Answers on a postcard please.

*happy birthday!





In The Family Way

19 09 2009

As the country gets more prosperous, it seems that the One Child policy is coming under enormous pressure.

China Daily reported a few months ago on how a growing number of women are choosing to give birth in Hong Kong (as a Special Administrative Region, it’s not considered “real” China) as a way around the permit needed to give birth under current regulations.

More couples than ever can now afford to pay the huge fine (10 times the annual average per capita income of the area in which they reside).

To clamp down on this, the government is trying new methods, primarily shaming and stopping prominent businessmen from being able to bid for government contracts.

This is interesting not only for the fact that shame is still an effective way to change behaviour in China (works in just the opposite way in the UK  where any kind of attention for bad behaviour is likely to catapult you into the tabloids, get you a chat show and a perfume) but also for the fact that the policy has survived for so long.

The international media (originally the FT but also the BBC and NYT amongst others) has picked up on a similar story, focusing on moves in Shanghai to allow selected categories of couples to have two children.

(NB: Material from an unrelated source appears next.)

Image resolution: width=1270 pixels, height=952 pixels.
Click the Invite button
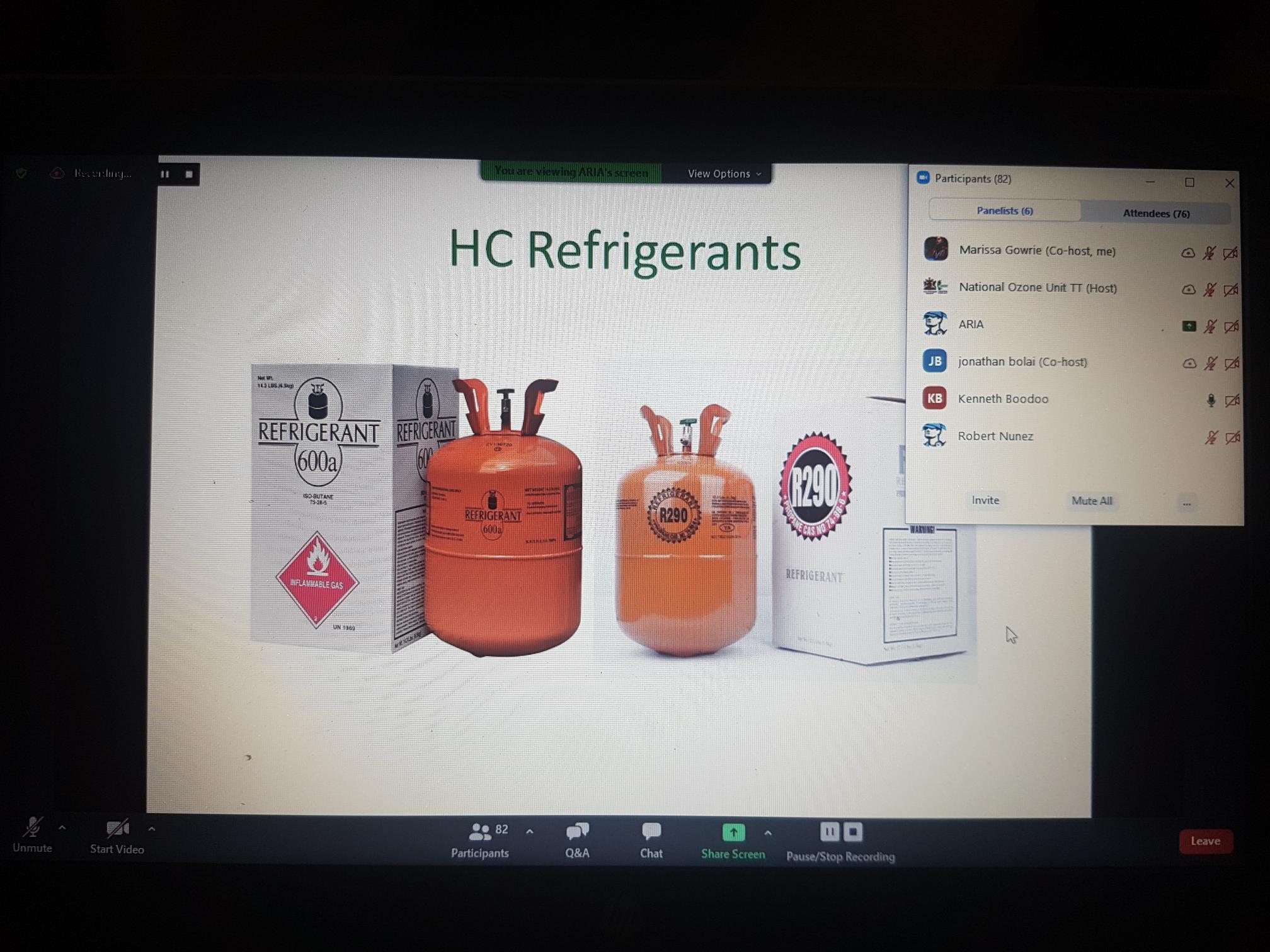click(985, 501)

The categories are fascinating of themselves and include:

  • couples who are themselves only children.
  • couples where a spouse is a fisherman who has been at sea for 5 years (really).

The reason given by the Shanghai government is the same as France’s post-WW2 policy of rewarding large families: a rapidly growing elderly populace and the need for more workers of tomorrow. It is not at all a sign of some kind of thaw in China’s One Child policy across the rest of Mainland China.

While Remedial Wife doesn’t agree with the massive intrusion into one’s reproductive choices by the state here or anywhere, she does think that the planet is at bursting point and that thinking seriously about the consequences of over-population is a good thing.





Silence Is Golden?

1 06 2009

It’s now been a month since we moved to Beijing. Slowly but surely things are getting less weird and more familiar. I’m mostly looking the right way when I cross the road, the chopstick skills are coming along and I’ve enrolled in Mandarin classes three mornings a week.

Other things are also making themselves clearer: namely the way in which the domestic media reports and how issues are debated in public.

First, there is the subtle wording and the way in which modernity is automatically assumed to be the best option. For example, a report on how an ethnic minority group, previously nomads, are being moved into villages carried a comment from the local party official who stated it would be “less hassle” for the group to give up its ancient way of life.

Secondly, there is the radio silence around events the government considers in some way embarrassing. For example, the accidental destruction of Beijing’s Television Cultural Centre in February. Or the real number of schoolchildren who died in last year’s massive earthquake in Sichuan. Or the upcoming anniversary of the Tiananmen Square demonstrations (the BBC has a great articlehere).

I can already tell that watching how other foreigners deal with this, especially  when it’s in an official capacity, is going to become a favourite sport for me.

A group from the US Congress impressively lost no opportunity to slip in references to God and democracy while discussing climate change at a conference last week.  At the closing dinner US Senator John Kerry learnt to his cost that it does not do to ignore the Chinese way of doing things. Unable to resist the opportunity to lecture China on the need to act swiftly on clean energy, Kerry abandoned his prepared speech and spoke without notes for more than 40 minutes, way more than the alloted 15 minutes. His Chinese counter-part, not to be outdone and to keep face and maintain status as the natural superior to the American, spoke for an hour, also without notes. The outcome was that the audience, including Mr B and I,  were reduced to a state of near coma from sheer boredom and had to subsist on bread and water until it was all over. Silence is golden indeed.